[Problem to work on]
Render the lines below as a numbered list, leaving out any blank lines.

(Data extracted from a collection)
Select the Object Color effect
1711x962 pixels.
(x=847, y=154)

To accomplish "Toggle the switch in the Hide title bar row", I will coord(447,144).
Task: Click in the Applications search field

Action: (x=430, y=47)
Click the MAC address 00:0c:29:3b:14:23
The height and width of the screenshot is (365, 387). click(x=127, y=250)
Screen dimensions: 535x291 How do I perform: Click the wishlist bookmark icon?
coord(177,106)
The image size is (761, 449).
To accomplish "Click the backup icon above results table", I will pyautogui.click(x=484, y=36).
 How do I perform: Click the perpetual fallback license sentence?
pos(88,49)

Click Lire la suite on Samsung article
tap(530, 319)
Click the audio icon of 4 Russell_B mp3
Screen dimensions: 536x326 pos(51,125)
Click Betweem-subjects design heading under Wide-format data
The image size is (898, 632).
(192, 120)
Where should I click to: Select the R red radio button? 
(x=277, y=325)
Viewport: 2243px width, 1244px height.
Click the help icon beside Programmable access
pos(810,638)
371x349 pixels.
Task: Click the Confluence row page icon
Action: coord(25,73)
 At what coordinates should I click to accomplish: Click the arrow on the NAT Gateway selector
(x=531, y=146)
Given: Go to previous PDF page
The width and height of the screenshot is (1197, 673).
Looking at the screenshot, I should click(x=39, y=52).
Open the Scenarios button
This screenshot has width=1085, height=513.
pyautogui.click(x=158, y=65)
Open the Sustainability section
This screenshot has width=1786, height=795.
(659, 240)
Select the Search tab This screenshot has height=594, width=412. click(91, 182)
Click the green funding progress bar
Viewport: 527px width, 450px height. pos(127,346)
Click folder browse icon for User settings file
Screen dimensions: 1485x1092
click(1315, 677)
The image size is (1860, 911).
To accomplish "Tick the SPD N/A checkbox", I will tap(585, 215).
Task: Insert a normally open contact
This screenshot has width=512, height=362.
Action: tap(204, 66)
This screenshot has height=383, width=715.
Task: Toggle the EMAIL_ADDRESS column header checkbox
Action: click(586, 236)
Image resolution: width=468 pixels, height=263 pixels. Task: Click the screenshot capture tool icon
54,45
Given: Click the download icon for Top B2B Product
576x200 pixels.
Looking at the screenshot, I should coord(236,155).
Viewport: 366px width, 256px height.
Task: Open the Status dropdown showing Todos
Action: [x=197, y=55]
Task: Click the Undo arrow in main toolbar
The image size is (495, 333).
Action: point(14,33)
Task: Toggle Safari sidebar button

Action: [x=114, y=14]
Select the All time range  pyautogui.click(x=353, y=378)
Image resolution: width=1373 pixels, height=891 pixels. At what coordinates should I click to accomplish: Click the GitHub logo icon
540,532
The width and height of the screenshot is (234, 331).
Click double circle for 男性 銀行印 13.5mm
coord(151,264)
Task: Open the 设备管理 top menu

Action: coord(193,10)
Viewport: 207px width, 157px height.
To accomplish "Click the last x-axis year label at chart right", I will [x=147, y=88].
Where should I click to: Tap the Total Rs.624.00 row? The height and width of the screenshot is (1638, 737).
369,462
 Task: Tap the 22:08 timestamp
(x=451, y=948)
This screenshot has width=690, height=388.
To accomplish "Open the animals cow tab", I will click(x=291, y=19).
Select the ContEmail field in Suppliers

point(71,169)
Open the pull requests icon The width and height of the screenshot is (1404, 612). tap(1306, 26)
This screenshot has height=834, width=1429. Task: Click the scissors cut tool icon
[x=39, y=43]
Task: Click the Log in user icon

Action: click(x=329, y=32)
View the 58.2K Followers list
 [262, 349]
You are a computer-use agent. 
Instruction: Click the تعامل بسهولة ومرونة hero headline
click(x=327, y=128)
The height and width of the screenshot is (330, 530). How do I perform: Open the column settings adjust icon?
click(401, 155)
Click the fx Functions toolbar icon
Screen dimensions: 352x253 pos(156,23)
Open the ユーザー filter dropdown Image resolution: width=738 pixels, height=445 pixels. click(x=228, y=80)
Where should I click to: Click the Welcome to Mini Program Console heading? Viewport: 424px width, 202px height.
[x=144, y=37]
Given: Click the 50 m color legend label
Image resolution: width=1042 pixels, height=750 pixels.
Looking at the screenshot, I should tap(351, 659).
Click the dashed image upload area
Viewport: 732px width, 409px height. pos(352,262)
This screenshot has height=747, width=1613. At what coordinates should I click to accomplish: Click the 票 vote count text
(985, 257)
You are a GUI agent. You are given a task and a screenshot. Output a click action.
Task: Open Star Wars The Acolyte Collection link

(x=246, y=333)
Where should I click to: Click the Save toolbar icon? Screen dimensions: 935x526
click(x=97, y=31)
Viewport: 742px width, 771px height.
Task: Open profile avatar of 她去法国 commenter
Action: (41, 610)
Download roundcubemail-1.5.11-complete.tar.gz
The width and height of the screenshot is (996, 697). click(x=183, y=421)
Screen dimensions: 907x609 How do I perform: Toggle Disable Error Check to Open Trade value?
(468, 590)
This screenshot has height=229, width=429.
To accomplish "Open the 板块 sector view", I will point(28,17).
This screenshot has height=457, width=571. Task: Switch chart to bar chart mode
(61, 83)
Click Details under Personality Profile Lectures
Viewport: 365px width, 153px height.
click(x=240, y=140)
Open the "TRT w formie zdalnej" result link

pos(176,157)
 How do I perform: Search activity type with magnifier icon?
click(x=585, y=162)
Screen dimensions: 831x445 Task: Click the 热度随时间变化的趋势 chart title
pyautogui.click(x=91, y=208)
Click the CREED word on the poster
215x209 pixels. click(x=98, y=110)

[Written answer]
1. Select the Object Color effect
2. 1711x962 pixels.
3. (x=847, y=154)
4. To accomplish "Toggle the switch in the Hide title bar row", I will coord(447,144).
5. Task: Click in the Applications search field
6. Action: (x=430, y=47)
7. Click the MAC address 00:0c:29:3b:14:23
8. The height and width of the screenshot is (365, 387). click(x=127, y=250)
9. Screen dimensions: 535x291 How do I perform: Click the wishlist bookmark icon?
10. coord(177,106)
11. The image size is (761, 449).
12. To accomplish "Click the backup icon above results table", I will pyautogui.click(x=484, y=36).
13.  How do I perform: Click the perpetual fallback license sentence?
14. pos(88,49)
15. Click Lire la suite on Samsung article
16. tap(530, 319)
17. Click the audio icon of 4 Russell_B mp3
18. Screen dimensions: 536x326 pos(51,125)
19. Click Betweem-subjects design heading under Wide-format data
20. The image size is (898, 632).
21. (192, 120)
22. Where should I click to: Select the R red radio button? 
23. (x=277, y=325)
24. Viewport: 2243px width, 1244px height.
25. Click the help icon beside Programmable access
26. pos(810,638)
27. 371x349 pixels.
28. Task: Click the Confluence row page icon
29. Action: coord(25,73)
30.  At what coordinates should I click to accomplish: Click the arrow on the NAT Gateway selector
31. (x=531, y=146)
32. Given: Go to previous PDF page
33. The width and height of the screenshot is (1197, 673).
34. Looking at the screenshot, I should click(x=39, y=52).
35. Open the Scenarios button
36. This screenshot has width=1085, height=513.
37. pyautogui.click(x=158, y=65)
38. Open the Sustainability section
39. This screenshot has width=1786, height=795.
40. (659, 240)
41. Select the Search tab This screenshot has height=594, width=412. click(91, 182)
42. Click the green funding progress bar
43. Viewport: 527px width, 450px height. pos(127,346)
44. Click folder browse icon for User settings file
45. Screen dimensions: 1485x1092
46. click(1315, 677)
47. The image size is (1860, 911).
48. To accomplish "Tick the SPD N/A checkbox", I will tap(585, 215).
49. Task: Insert a normally open contact
50. This screenshot has width=512, height=362.
51. Action: tap(204, 66)
52. This screenshot has height=383, width=715.
53. Task: Toggle the EMAIL_ADDRESS column header checkbox
54. Action: click(586, 236)
55. Image resolution: width=468 pixels, height=263 pixels. Task: Click the screenshot capture tool icon
56. 54,45
57. Given: Click the download icon for Top B2B Product
58. 576x200 pixels.
59. Looking at the screenshot, I should coord(236,155).
60. Viewport: 366px width, 256px height.
61. Task: Open the Status dropdown showing Todos
62. Action: [x=197, y=55]
63. Task: Click the Undo arrow in main toolbar
64. The image size is (495, 333).
65. Action: point(14,33)
66. Task: Toggle Safari sidebar button
67. Action: [x=114, y=14]
68. Select the All time range  pyautogui.click(x=353, y=378)
69. Image resolution: width=1373 pixels, height=891 pixels. At what coordinates should I click to accomplish: Click the GitHub logo icon
70. 540,532
71. The width and height of the screenshot is (234, 331).
72. Click double circle for 男性 銀行印 13.5mm
73. coord(151,264)
74. Task: Open the 设备管理 top menu
75. Action: coord(193,10)
76. Viewport: 207px width, 157px height.
77. To accomplish "Click the last x-axis year label at chart right", I will [x=147, y=88].
78. Where should I click to: Tap the Total Rs.624.00 row? The height and width of the screenshot is (1638, 737).
79. 369,462
80.  Task: Tap the 22:08 timestamp
81. (x=451, y=948)
82. This screenshot has width=690, height=388.
83. To accomplish "Open the animals cow tab", I will click(x=291, y=19).
84. Select the ContEmail field in Suppliers
85. point(71,169)
86. Open the pull requests icon The width and height of the screenshot is (1404, 612). tap(1306, 26)
87. This screenshot has height=834, width=1429. Task: Click the scissors cut tool icon
88. [x=39, y=43]
89. Task: Click the Log in user icon
90. Action: click(x=329, y=32)
91. View the 58.2K Followers list
92.  [262, 349]
93. You are a computer-use agent. 
94. Instruction: Click the تعامل بسهولة ومرونة hero headline
95. click(x=327, y=128)
96. The height and width of the screenshot is (330, 530). How do I perform: Open the column settings adjust icon?
97. click(401, 155)
98. Click the fx Functions toolbar icon
99. Screen dimensions: 352x253 pos(156,23)
100. Open the ユーザー filter dropdown Image resolution: width=738 pixels, height=445 pixels. click(x=228, y=80)
101. Where should I click to: Click the Welcome to Mini Program Console heading? Viewport: 424px width, 202px height.
102. [x=144, y=37]
103. Given: Click the 50 m color legend label
104. Image resolution: width=1042 pixels, height=750 pixels.
105. Looking at the screenshot, I should tap(351, 659).
106. Click the dashed image upload area
107. Viewport: 732px width, 409px height. pos(352,262)
108. This screenshot has height=747, width=1613. At what coordinates should I click to accomplish: Click the 票 vote count text
109. (985, 257)
110. You are a GUI agent. You are given a task and a screenshot. Output a click action.
111. Task: Open Star Wars The Acolyte Collection link
112. (x=246, y=333)
113. Where should I click to: Click the Save toolbar icon? Screen dimensions: 935x526
114. click(x=97, y=31)
115. Viewport: 742px width, 771px height.
116. Task: Open profile avatar of 她去法国 commenter
117. Action: (41, 610)
118. Download roundcubemail-1.5.11-complete.tar.gz
119. The width and height of the screenshot is (996, 697). click(x=183, y=421)
120. Screen dimensions: 907x609 How do I perform: Toggle Disable Error Check to Open Trade value?
121. (468, 590)
122. This screenshot has height=229, width=429.
123. To accomplish "Open the 板块 sector view", I will point(28,17).
124. This screenshot has height=457, width=571. Task: Switch chart to bar chart mode
125. (61, 83)
126. Click Details under Personality Profile Lectures
127. Viewport: 365px width, 153px height.
128. click(x=240, y=140)
129. Open the "TRT w formie zdalnej" result link
130. pos(176,157)
131.  How do I perform: Search activity type with magnifier icon?
132. click(x=585, y=162)
133. Screen dimensions: 831x445 Task: Click the 热度随时间变化的趋势 chart title
134. pyautogui.click(x=91, y=208)
135. Click the CREED word on the poster
136. 215x209 pixels. click(x=98, y=110)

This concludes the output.